TGF-β in exosomes is responsible for immunosuppression
The concentration of TGF-β1 in exosomes from normoxic conditions in both cell lines was considerably higher compared with that from hypoxic conditions (P<0.05). Additionally, the concentration of IL-10 in exosomes from normoxic conditions in cell line BT-474 was significantly higher compared with hypoxic conditions, however, no considerable difference was observed for MDA-MB-231 cells. Furthermore, in BT-474 cells, the difference for TGF-β is much more prominent than for IL-10 (Fig. 3A). The [3H] thymidine incorporation assay, which was applied to blocking TGF-β1 activity using anti-TGF-β antibodies, revealed that this factor is essential for immunosuppression, as demonstrated by the evaluation of splenocyte proliferation, which was restored following TGF-β neutralization (Fig. 3B). Collectively, the results demonstrate that exosomes from breast cancer cells are able to suppress the immune response through TGF-β, which inhibits splenocyte proliferation.
TGF-β and IL-10 in exosomes are responsible for immunosuppression. Concentrations of (A) TGF-β and (B) IL-10 in exosomes from MDA-MB-231 and BT-474, cultured under normoxia or hypoxia was measured by ELISA assay. (C) Addition of anti-TGF-β antibodies was revealed to significantly reduce the effects of exosomes on [3H] thymidine uptake by proliferating splenocytes. Bars represent mean ± standard error of the mean numbers of transmigrated cells from three independent experiments. *P<0.05. TGF-β, transforming growth factor-β; IL-10, interleukin-10; TdR, radioactive thymidine.

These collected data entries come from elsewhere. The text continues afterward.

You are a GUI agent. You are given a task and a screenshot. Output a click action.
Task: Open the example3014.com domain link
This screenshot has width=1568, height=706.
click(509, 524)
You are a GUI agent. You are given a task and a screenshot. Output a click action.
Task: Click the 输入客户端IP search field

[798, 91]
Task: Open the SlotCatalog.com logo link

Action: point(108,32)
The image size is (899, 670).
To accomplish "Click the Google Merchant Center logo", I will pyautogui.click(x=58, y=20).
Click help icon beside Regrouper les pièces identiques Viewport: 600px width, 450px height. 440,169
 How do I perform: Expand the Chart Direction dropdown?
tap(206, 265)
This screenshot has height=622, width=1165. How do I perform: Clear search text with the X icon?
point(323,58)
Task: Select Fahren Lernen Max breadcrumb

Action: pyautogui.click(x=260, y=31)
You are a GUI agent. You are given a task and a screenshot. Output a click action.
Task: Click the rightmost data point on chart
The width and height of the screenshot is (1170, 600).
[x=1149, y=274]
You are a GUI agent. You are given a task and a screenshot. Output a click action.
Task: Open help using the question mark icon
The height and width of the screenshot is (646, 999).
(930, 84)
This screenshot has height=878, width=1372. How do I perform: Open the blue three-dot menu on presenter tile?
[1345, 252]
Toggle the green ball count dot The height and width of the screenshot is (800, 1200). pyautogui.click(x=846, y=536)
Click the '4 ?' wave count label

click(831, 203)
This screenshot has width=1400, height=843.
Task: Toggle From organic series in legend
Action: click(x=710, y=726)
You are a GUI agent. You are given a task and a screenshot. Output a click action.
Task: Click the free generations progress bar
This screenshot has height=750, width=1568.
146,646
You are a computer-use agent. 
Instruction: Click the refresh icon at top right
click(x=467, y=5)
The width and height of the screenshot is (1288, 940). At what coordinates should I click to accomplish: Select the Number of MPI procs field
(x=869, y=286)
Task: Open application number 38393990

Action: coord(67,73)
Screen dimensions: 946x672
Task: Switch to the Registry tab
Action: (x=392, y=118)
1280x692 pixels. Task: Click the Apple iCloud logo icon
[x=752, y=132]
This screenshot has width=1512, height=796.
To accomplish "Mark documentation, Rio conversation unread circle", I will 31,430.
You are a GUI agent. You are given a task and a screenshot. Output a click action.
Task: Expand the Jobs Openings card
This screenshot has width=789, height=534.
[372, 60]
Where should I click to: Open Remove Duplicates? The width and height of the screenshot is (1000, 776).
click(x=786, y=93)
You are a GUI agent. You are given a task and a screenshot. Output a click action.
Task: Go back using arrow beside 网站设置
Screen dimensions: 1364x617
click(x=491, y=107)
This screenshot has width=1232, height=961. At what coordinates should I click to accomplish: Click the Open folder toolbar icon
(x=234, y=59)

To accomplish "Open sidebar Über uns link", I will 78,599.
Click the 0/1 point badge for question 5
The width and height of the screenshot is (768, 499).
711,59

As exosomes contain bulky proteins, proteomic analysis has allowed for further investigation into the functions of exosomes. An array of proteins, including vascular endothelial growth factor, epidermal growth factor and interleukin-4, have been shown to be present in the exosomes from cancer cells, and are critical for tumor cell survival, proliferation and migration. TGF-β1, which is produced by regulatory T cells, has potent immunosuppressive effects, which are crucial for protecting the body from excessive immune responses and maintaining immune homeostasis (27–29). However, these mechanisms may be manipulated by cancer cells, allowing them to evade and suppress immune responses. This study demonstrated that exosomes derived from breast cancer cells contain abundant TGF-β, which facilitates tumor growth. As hypoxia is a feature of the microenvironment of solid tumors, it is not surprising that the immunosuppressive effects of exosomes derived from cancer cells cultured under hypoxia are much greater than those of exosomes produced under normoxic conditions. This may explain the rapid growth of solid cancers in vivo in a hypoxic microenvironment. In the present study, it was demonstrated that hypoxia promoted the secretion of exosomes in cancer cells, which contain the immunosuppressive cytokines, TGF-β and IL-10. It is hypothesized that exosomes are important for communication among cancer cells, and are able to fuse with adjacent cancer cells, subsequently increasing their immunosuppressive effects. Thus, we hypothesize that preventing communication among cancer cells may provide a novel method for the inhibition of cancer growth. However, as breast cancer cell lines were used in the present study the results may not be applicable in vivo. Therefore, further in vivo studies using animal models and clinical data are required. Additionally, the detailed mechanisms of exosome secretion and cancer cell communication also require further investigation.
In conclusion, these results revealed a novel aspect of exosomes derived from breast cancer cells in immunosuppression, suggesting the essential role of exosomes in tumor microenvironment constitution. These findings could be potentially significant in the development of novel therapeutic strategies.